Speckle pattern interferometry : vibration measurement based on a novel CMOS camera
Abstract
A digital speckle pattern interferometer based on a novel custom complementary metaloxide-
semiconductor (CMOS) array detector is described. The temporal evolution of the
dynamic deformation of a test object is measured using inter-frame phase stepping. The
flexibility of the CMOS detector is used to identify regions of interest with full-field time
averaged measurements and then to interrogate those regions with time-resolved
measurements sampled at up to 7 kHz.
The maximum surface velocity that can be measured and the number of measurement
points are limited by the frame rate and the data transfer rate of the detector. The custom
sensor used in this work is a modulated light camera (MLC), whose pixel design is still
based on the standard four transistor active pixel sensor (APS), but each pixel has four
large independently shuttered capacitors that drastically boost the well capacity from that
of the diode alone.

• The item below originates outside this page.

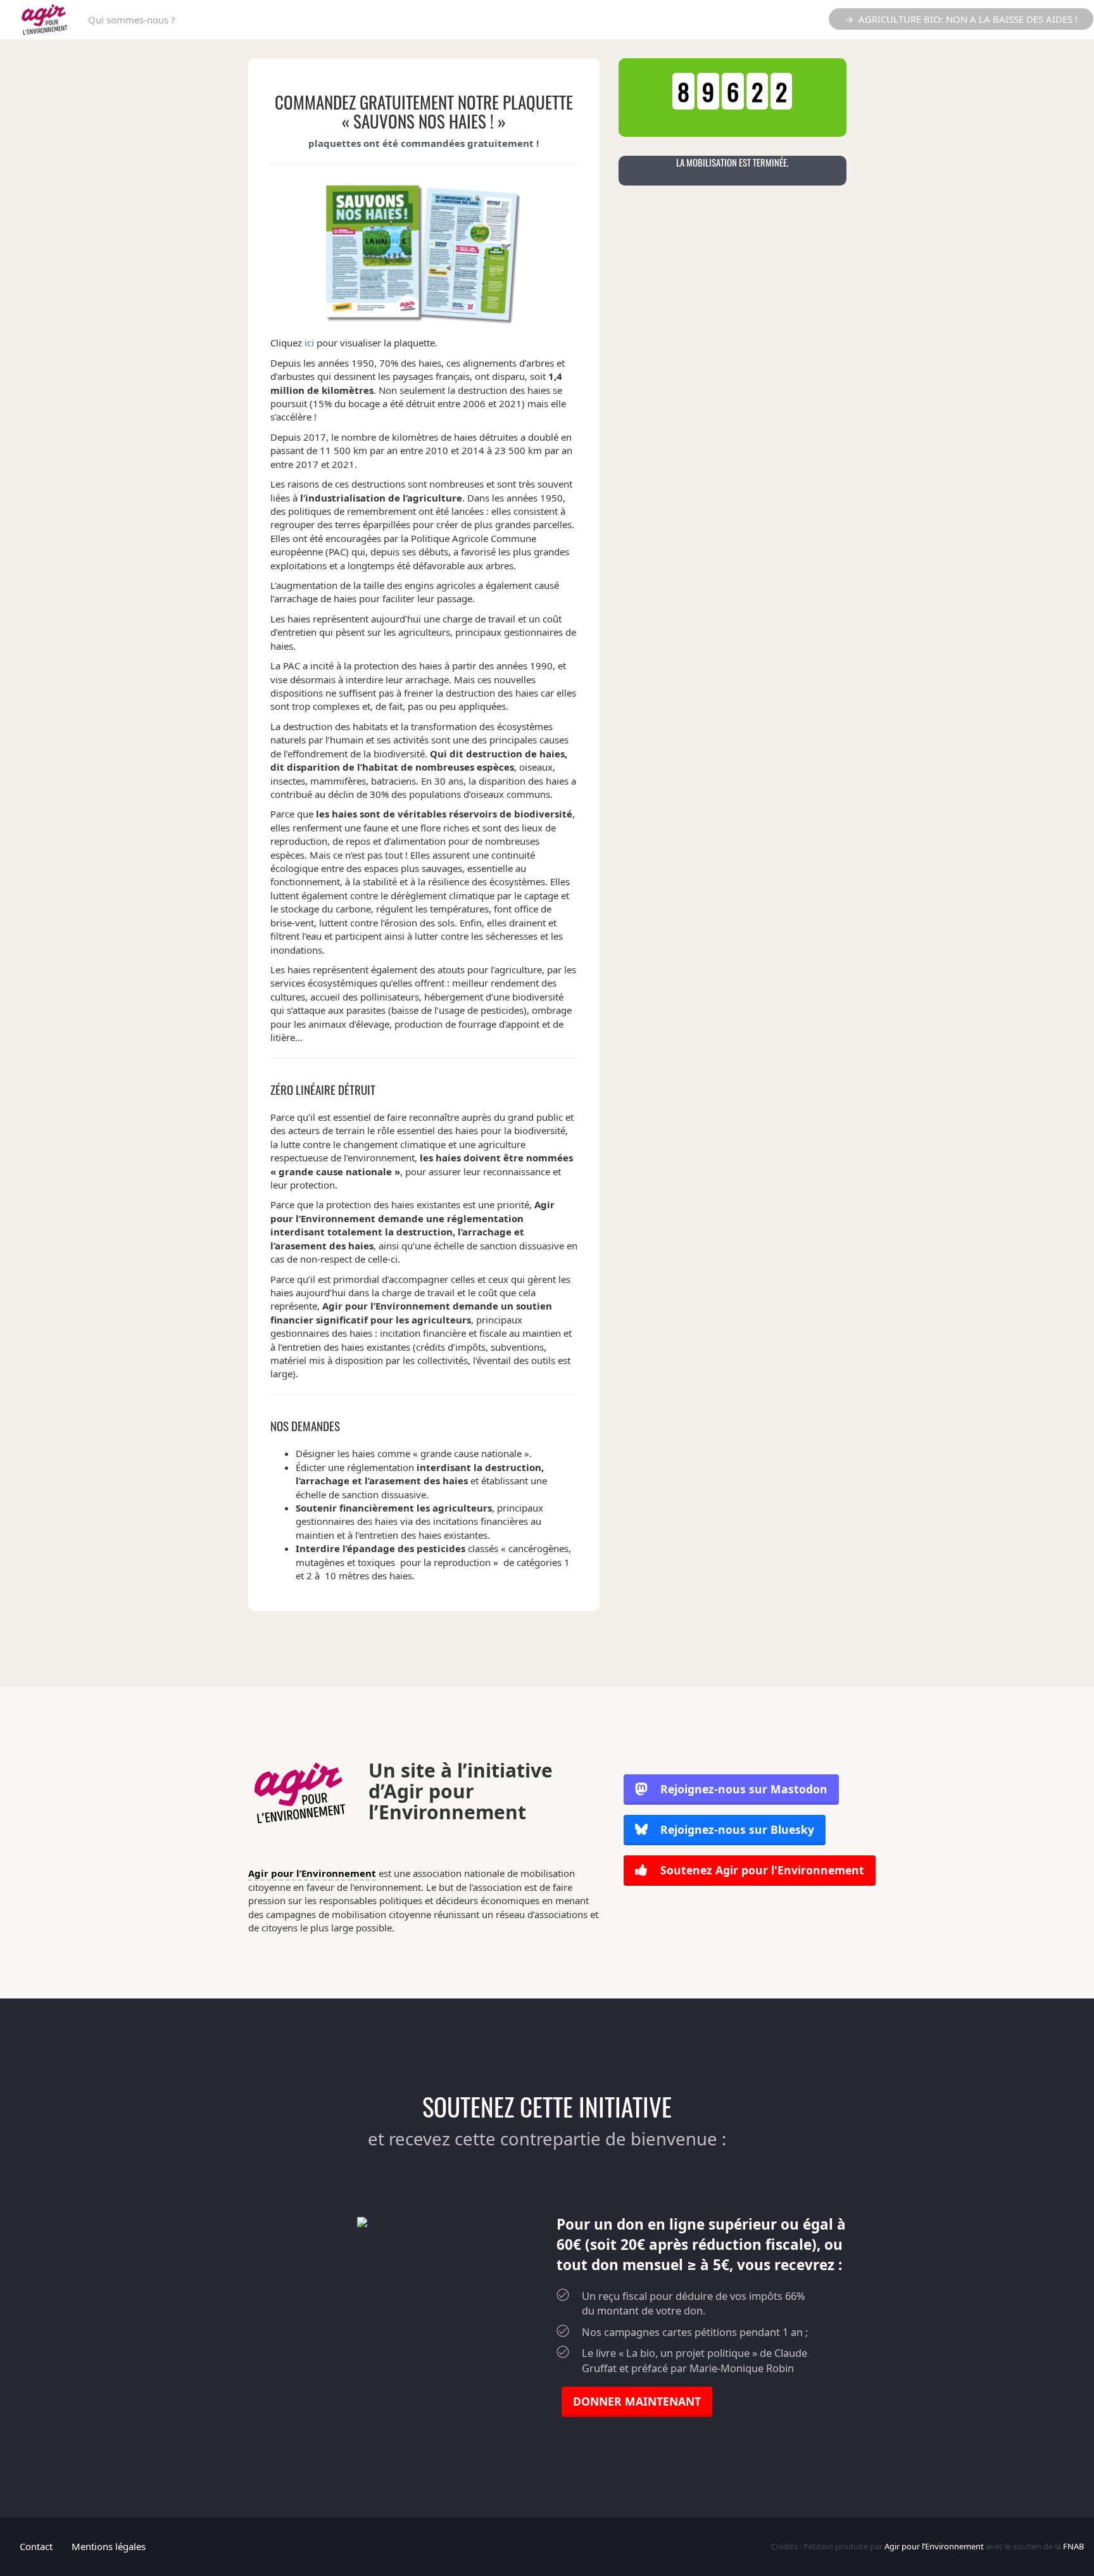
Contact (36, 2546)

Each capacitor represents a channel which has its own shutter switch
and can either be operated independently or in tandem with others. The particular APS of
this camera enables a novel approach in how the data are acquired and then processed.
In this Thesis we demonstrate how, at a given frame rate and at a given number of
measurement points, the data transfer rate of our system is increased if compared to the
data transfer rate of a system using a standard approach. Moreover, under some
assumptions, the gain in system bandwidth doesn’t entail any reduction in the maximum
surface velocity that can be reliably measured with inter-frame phase stepping.